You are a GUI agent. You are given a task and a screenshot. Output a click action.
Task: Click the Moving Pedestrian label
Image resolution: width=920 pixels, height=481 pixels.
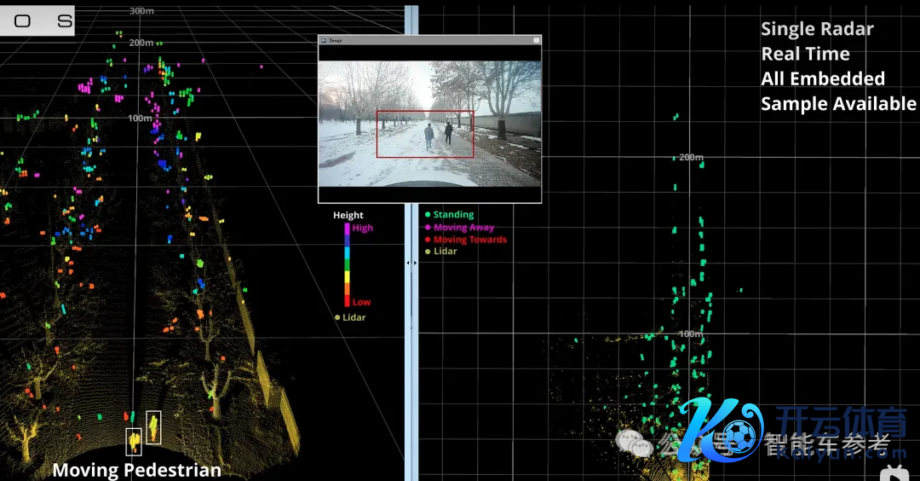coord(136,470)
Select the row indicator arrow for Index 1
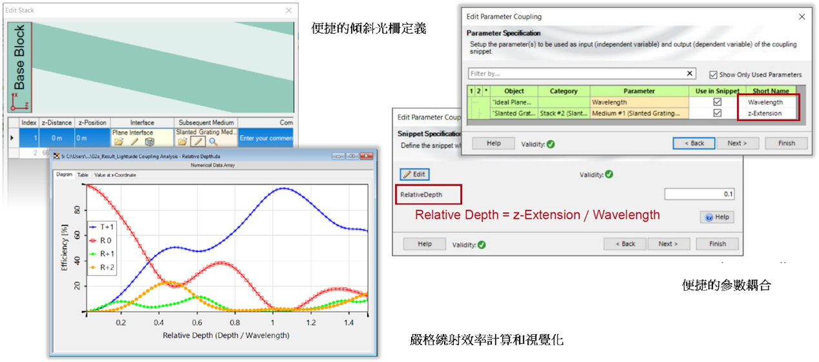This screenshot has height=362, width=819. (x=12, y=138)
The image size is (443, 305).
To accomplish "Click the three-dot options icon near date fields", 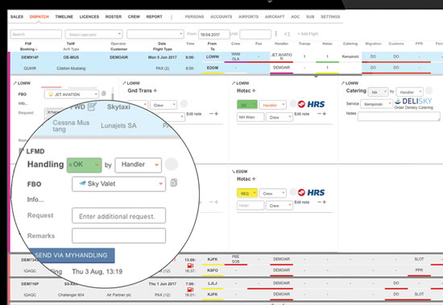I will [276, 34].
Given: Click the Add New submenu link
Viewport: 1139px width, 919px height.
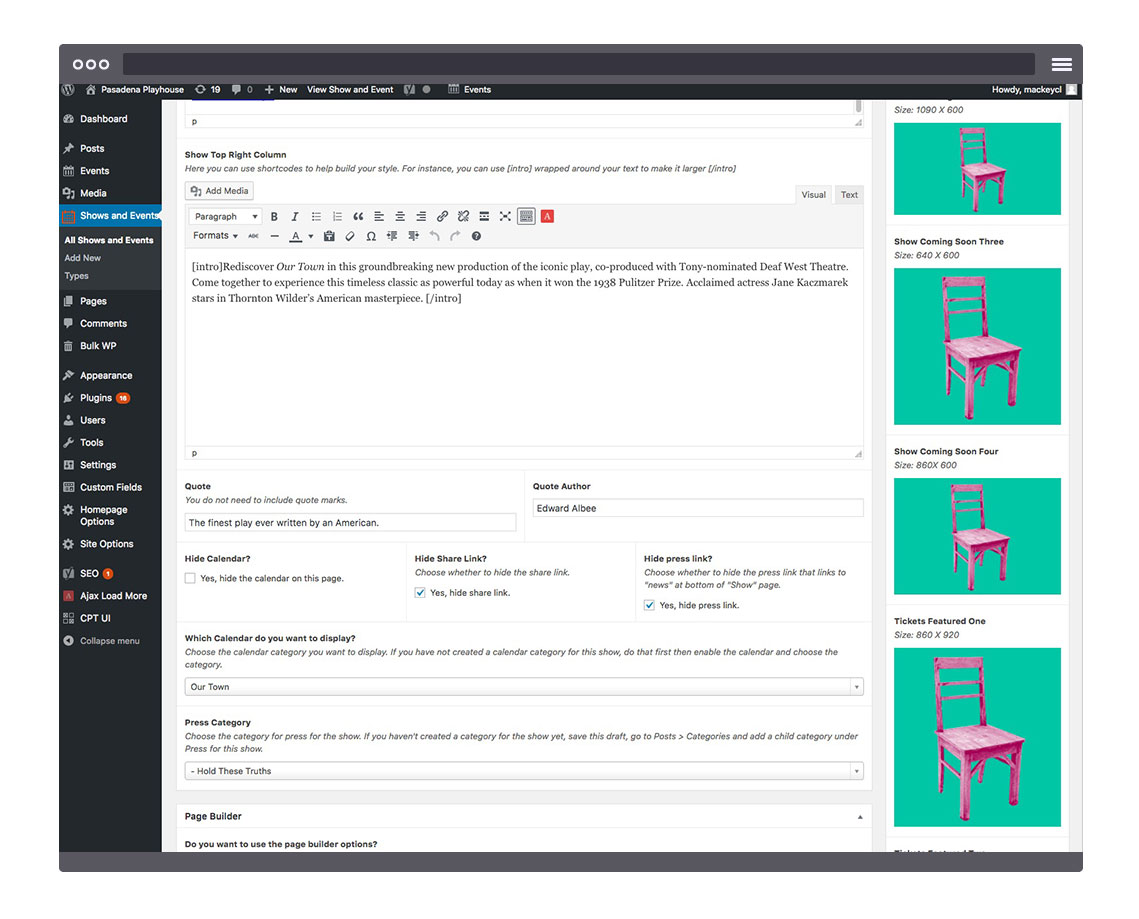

════════════════

Task directions:
Set down the line containing "Given: Click the Add New submenu link", then every later line through the end of the material, exactly as written; omit any picture.

Task solution:
Given: Click the Add New submenu link
Viewport: 1139px width, 919px height.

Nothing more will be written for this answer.